BEGIN Dataset extract

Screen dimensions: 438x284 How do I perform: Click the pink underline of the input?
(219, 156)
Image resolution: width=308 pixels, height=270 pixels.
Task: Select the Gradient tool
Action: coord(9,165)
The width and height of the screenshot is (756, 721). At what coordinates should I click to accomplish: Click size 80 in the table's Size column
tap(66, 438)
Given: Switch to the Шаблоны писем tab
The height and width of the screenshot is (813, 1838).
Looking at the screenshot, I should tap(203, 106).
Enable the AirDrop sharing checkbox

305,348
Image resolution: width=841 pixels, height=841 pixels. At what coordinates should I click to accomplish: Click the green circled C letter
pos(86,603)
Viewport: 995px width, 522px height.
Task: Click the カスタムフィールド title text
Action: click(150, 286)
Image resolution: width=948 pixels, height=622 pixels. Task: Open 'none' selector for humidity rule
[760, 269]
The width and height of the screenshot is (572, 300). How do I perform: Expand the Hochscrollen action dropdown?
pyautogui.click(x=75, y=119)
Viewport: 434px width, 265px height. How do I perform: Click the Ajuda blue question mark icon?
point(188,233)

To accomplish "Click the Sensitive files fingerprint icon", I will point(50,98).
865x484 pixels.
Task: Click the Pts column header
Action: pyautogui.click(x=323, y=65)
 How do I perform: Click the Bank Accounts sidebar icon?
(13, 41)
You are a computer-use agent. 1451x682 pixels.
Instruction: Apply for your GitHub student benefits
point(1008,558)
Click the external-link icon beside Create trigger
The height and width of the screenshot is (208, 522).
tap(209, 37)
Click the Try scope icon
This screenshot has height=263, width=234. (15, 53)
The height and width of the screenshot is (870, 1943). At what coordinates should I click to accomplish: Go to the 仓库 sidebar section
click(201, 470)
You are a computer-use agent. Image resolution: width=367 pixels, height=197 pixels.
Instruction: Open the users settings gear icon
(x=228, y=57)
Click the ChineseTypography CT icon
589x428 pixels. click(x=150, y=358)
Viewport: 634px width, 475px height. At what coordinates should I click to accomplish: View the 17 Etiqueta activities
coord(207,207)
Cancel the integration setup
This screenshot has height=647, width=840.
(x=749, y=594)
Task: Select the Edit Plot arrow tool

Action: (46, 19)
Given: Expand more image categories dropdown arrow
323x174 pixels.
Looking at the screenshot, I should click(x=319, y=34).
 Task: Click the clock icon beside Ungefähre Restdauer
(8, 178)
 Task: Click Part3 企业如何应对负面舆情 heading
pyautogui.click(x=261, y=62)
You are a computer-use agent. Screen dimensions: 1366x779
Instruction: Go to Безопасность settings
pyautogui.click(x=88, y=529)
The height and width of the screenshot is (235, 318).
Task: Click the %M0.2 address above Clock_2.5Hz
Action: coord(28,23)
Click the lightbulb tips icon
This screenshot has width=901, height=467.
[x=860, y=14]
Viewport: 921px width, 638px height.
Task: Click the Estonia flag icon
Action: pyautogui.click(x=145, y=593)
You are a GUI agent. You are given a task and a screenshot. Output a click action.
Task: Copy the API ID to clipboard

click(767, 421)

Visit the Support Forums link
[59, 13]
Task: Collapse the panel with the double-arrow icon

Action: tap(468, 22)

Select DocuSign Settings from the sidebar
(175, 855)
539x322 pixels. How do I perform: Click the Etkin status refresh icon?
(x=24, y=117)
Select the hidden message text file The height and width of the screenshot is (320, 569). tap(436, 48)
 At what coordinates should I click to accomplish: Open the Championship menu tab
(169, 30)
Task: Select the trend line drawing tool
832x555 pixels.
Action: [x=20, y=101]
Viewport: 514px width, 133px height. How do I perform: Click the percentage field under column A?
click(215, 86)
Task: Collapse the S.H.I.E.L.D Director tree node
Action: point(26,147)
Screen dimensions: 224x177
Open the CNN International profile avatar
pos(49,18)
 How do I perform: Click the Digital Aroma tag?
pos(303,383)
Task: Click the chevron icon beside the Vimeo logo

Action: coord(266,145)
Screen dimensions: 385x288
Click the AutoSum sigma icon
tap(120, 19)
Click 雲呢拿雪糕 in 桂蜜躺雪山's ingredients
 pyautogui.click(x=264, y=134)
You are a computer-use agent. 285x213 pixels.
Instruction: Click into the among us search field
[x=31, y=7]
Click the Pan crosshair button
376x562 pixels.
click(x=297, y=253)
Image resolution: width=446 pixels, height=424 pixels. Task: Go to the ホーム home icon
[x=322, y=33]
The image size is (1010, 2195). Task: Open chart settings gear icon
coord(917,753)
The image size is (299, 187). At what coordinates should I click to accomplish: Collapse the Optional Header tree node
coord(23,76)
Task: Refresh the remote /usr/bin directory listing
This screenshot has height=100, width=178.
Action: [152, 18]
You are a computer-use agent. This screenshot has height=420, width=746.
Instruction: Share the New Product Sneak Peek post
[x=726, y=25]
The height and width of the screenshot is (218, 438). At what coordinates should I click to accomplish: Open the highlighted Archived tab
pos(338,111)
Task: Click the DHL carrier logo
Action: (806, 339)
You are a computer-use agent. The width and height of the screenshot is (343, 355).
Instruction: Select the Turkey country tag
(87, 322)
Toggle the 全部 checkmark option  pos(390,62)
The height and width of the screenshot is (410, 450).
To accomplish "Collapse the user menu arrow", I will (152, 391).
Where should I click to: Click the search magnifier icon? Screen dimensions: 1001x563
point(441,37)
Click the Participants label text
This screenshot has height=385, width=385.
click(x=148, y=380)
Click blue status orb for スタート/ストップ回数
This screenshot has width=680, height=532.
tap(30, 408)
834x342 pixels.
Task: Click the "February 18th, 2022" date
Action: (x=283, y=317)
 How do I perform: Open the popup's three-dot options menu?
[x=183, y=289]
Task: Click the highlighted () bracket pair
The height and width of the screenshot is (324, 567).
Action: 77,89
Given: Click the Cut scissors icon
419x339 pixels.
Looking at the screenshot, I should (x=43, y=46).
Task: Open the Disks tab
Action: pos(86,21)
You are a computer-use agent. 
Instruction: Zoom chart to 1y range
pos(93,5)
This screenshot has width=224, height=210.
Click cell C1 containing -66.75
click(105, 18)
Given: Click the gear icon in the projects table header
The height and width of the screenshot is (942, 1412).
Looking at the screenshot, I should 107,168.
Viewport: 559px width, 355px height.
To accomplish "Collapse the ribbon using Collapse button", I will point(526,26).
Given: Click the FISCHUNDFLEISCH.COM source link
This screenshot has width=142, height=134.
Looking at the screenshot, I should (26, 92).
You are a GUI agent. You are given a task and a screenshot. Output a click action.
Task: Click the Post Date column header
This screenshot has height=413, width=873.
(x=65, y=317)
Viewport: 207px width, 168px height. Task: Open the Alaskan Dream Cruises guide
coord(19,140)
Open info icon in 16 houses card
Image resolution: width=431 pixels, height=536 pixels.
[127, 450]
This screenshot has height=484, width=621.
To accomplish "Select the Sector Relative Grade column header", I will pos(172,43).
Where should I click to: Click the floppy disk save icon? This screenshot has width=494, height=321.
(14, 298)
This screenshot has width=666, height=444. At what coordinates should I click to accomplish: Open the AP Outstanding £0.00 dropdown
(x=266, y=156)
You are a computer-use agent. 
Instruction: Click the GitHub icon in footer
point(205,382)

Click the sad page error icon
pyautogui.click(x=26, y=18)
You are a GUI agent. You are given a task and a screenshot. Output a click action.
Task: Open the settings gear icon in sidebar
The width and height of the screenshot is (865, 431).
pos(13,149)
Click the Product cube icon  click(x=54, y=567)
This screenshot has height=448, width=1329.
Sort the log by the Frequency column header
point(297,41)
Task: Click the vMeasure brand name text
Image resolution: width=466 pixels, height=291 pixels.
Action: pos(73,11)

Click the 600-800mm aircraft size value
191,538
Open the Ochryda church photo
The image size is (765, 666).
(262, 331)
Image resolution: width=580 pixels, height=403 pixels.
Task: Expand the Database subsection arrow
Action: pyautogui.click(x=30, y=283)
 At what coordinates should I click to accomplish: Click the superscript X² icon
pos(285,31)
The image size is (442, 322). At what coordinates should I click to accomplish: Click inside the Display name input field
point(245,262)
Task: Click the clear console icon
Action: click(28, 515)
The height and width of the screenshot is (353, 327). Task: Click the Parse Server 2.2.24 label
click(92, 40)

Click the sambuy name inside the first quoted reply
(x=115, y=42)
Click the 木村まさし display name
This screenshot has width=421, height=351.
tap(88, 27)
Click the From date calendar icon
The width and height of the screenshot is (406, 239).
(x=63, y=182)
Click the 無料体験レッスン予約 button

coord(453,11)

END Dataset extract

_Work to complete_
Go back to the data above and please quote exactly, and only, the lines from the line with "The image size is (442, 322)." through its last line.

_Response to the exercise_
The image size is (442, 322). At what coordinates should I click to accomplish: Click inside the Display name input field
point(245,262)
Task: Click the clear console icon
Action: click(28, 515)
The height and width of the screenshot is (353, 327). Task: Click the Parse Server 2.2.24 label
click(92, 40)

Click the sambuy name inside the first quoted reply
(x=115, y=42)
Click the 木村まさし display name
This screenshot has width=421, height=351.
tap(88, 27)
Click the From date calendar icon
The width and height of the screenshot is (406, 239).
(x=63, y=182)
Click the 無料体験レッスン予約 button

coord(453,11)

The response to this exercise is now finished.